Unexpectedly, Scott-Heron’s lyrics turned inward, his sound – produced by XL’s Richard Russell – embracing a more electronic bent. We’re Here Now is hardly a straightforward remix album. Rather Jamie cherry-picks and reimagines his favourites while pillaging Scott-Heron’s unreleased ’70s recordings. The inclusion of older material was not originally an idea that thrilled Scott-Heron. So Jamie composed a letter explaining his vision and his desire that the record be a 50/50 split between the two.

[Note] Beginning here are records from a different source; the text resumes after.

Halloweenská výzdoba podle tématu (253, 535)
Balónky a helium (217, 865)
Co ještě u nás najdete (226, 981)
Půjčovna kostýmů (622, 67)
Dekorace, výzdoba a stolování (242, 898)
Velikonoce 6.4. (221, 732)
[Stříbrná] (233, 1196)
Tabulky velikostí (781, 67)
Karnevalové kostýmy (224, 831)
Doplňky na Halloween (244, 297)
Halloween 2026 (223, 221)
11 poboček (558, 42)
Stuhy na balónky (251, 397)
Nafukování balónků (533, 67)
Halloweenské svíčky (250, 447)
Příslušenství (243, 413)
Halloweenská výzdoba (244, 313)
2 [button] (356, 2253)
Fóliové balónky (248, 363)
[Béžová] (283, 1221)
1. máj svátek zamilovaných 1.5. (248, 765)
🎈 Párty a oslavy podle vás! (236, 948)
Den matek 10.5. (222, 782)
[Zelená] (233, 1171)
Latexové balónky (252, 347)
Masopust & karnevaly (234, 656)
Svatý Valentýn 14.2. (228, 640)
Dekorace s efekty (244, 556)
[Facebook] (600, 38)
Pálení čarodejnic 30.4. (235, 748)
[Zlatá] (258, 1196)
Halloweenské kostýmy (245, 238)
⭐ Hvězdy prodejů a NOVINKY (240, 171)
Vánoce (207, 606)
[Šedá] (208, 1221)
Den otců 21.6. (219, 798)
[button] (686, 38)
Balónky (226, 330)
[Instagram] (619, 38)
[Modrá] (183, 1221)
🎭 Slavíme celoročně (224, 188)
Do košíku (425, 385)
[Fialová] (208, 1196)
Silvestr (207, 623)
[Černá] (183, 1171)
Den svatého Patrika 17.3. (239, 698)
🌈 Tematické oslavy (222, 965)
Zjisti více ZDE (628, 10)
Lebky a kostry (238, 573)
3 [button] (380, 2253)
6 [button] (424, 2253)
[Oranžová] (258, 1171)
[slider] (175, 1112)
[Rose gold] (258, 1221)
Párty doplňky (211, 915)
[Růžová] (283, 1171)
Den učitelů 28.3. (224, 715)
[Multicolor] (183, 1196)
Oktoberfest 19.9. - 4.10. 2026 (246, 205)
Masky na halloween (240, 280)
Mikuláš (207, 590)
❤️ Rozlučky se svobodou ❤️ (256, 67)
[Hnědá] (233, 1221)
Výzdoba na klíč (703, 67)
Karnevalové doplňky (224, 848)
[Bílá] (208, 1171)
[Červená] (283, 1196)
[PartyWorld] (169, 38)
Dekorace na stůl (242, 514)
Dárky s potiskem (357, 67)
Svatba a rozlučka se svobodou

As such, he makes Scott-Heron’s cover of Smog’s ‘I’m New Here’ unrecognisable, transforming it from a Leonard Cohen-like acoustic musing into a stuttering tune that’s suddenly submerged in undulating low-end bass throbs. ‘New York You’re Killing Me’ is similarly powerful, marked out by its subterranean bass whomp-whomp that pulls back before an almighty drop at the two-minute mark.
Scott-Heron’s vocals work equally well when underlaid with frenetic D&B beats (‘The Crutch’), and, as with The XX’s debut, each track bleeds beautifully into another. After receiving Jamie’s letter, Scott-Heron reportedly said, ‘Jamie knows more about this than I do, so let him do what he wants.’ A patchwork of sounds skilfully sewn, a deftly constructed bridge between the two artists, we bet the 61-year-old is pretty pleased with the results.